Далее, по моему замыслу, следовала встреча, долгий разговор между ними. Чекист, бледный от страха, это паскудство, даже не понимал толком, что ему предлагается именно благородная дуэль, а только думал, как сообщить в милицию, что его пришли убить. В общем, видя перед собой ничтожество, мой герой должен был потерять всякий свой запал, отказаться от глупой дуэли: кому и что теперь докажешь? Встать и уйти.
Это была литературная схема из головы. Я знал много прототипов для своего положительного героя, но нужны были прототипы для отрицательного, и то была одна из причин, почему я стал их искать и заниматься ими. Вот тут я и увидел, что если следовать за жизнью, то мой герой находит не просто ничтожество, а – умалишенного, психически больного. От той, какой бы там ни было личности бывшего друга, что существовала когда-то, ничего не осталось. Ноль. Личность давно умерла.

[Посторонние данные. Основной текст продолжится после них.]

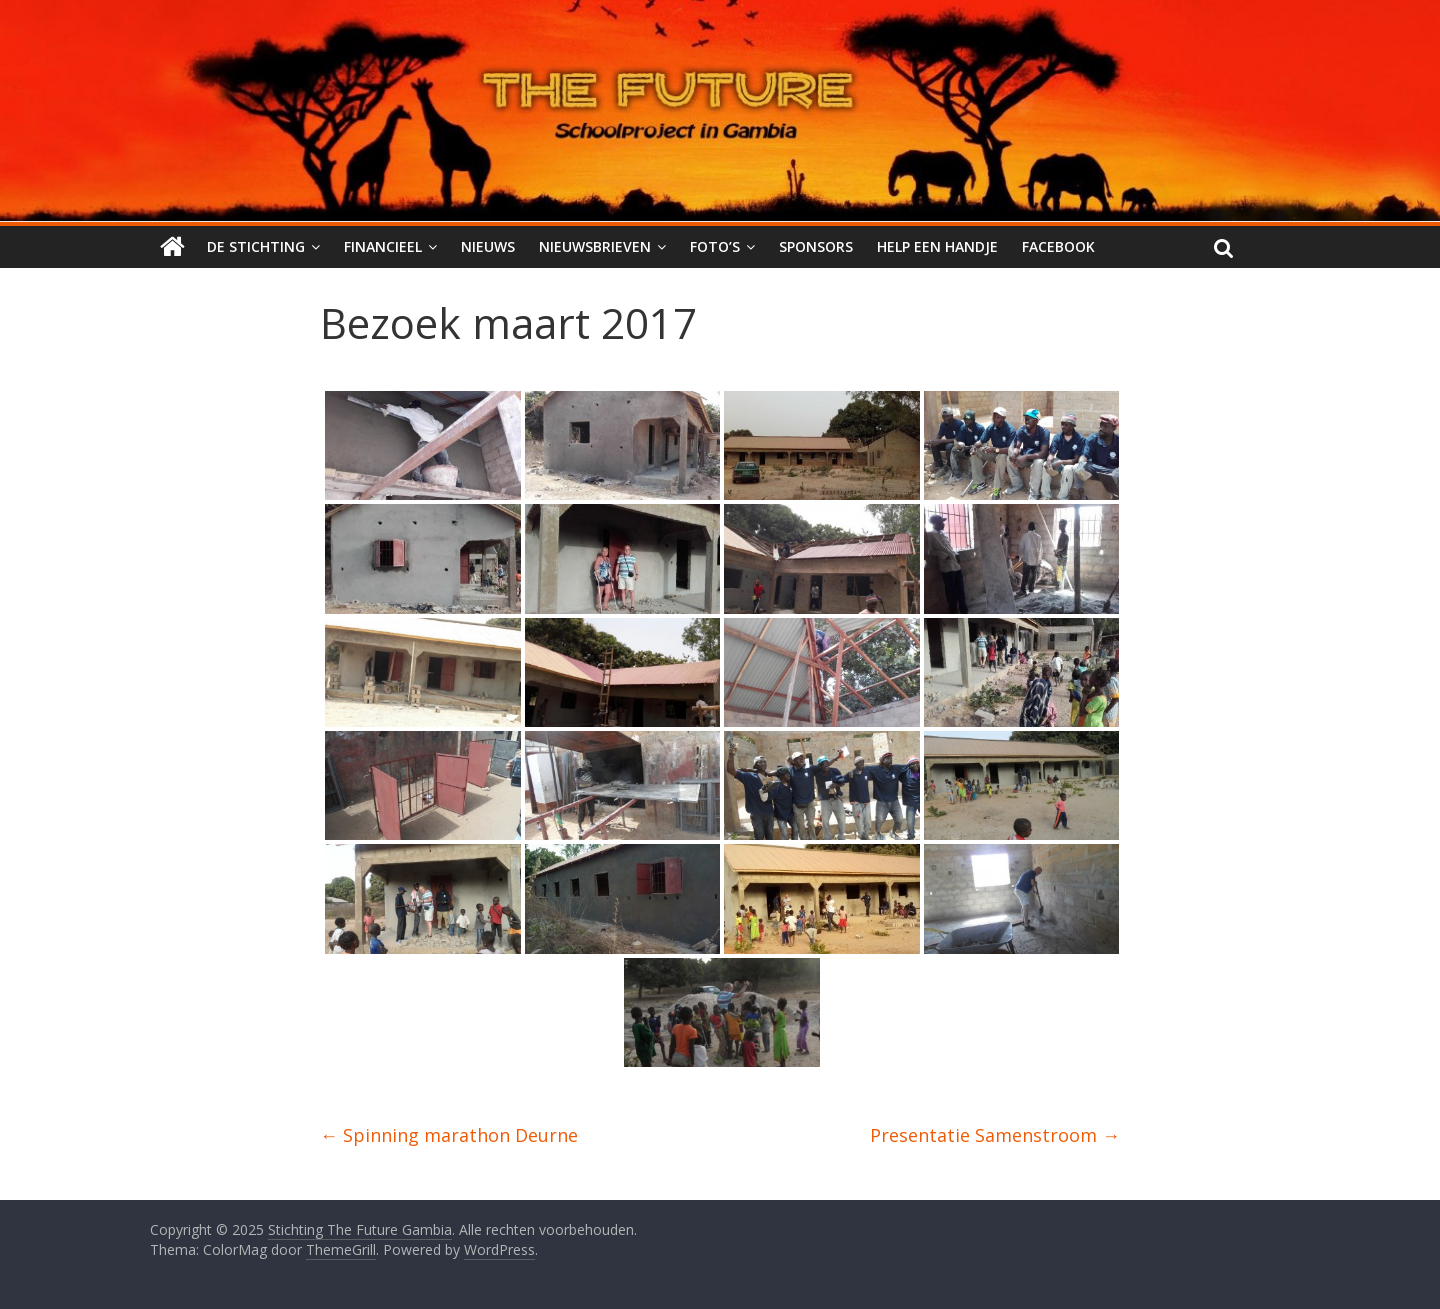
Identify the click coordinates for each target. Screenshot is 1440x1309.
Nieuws (488, 246)
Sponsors (816, 246)
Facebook (1058, 246)
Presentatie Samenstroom (995, 1135)
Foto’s (715, 246)
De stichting (256, 246)
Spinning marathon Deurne (449, 1135)
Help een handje (937, 246)
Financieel (383, 246)
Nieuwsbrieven (595, 246)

Осталась формальная оболочка, мешок, наполненный шизофренией, маниями и рефлексами, а человека нет. И стреляться – не с кем. С больными не стреляются. Как, если хотите, и судить – некого. Не судят умалишенных…
Написанная до половины, эта вещь у меня застопорилась, осталась незаконченной, потому что по ходу работы становилось все более ясно, что и положительного-то никакого человека у меня нет, а есть оболваненный – тоже автомат, только иного оттенка. Какая там дуэль – пауки в банке! То, что в процессе борьбы они друг друга так жестоко уничтожали, пытали, морили – в этом можно увидеть одно из проявлений справедливого возмездия жизни. Судьба Ежова, Ягоды или Берии – законченные иллюстрации, к которым слова не прибавишь.

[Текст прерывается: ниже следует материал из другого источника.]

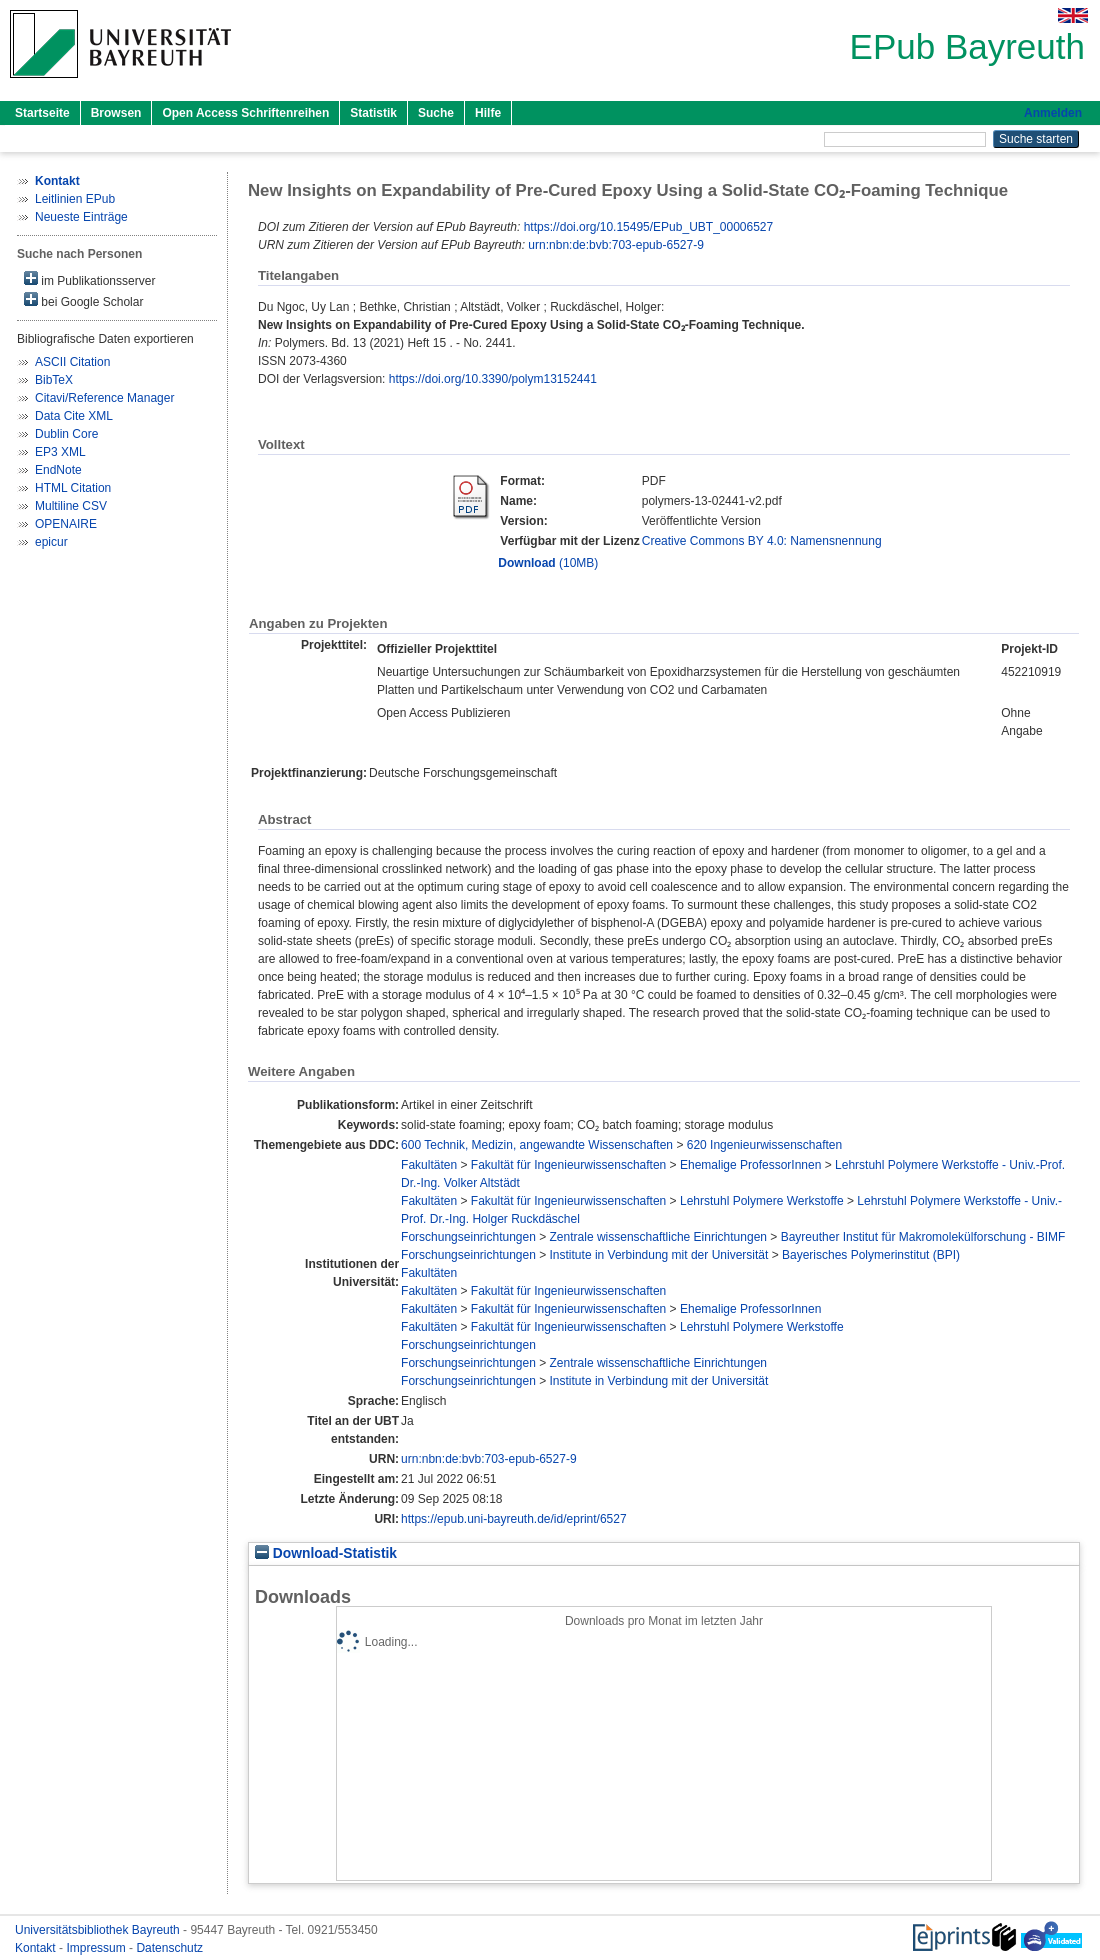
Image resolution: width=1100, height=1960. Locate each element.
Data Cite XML (74, 416)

В “Архипелаге ГУЛаг” Солженицын при разборе показательных процессов рисует и картинку, как лезет на свое место под нарами, выпятив зад, бывший Генеральный прокурор Крыленко – гремевший и свирепствовавший в стране, как демон, один из первых организаторов показательных процессов, палач, засудивший столь многих, а потом посаженный и ликвидированный сам. Под нары Крыленко влезать было трудно, зад застревал, и Солженицын иронически замечает: “Грешный человек, со злорадством представляю этот застрявший зад, и во все долгое описание этих процессов он меня как-то успокаивает”.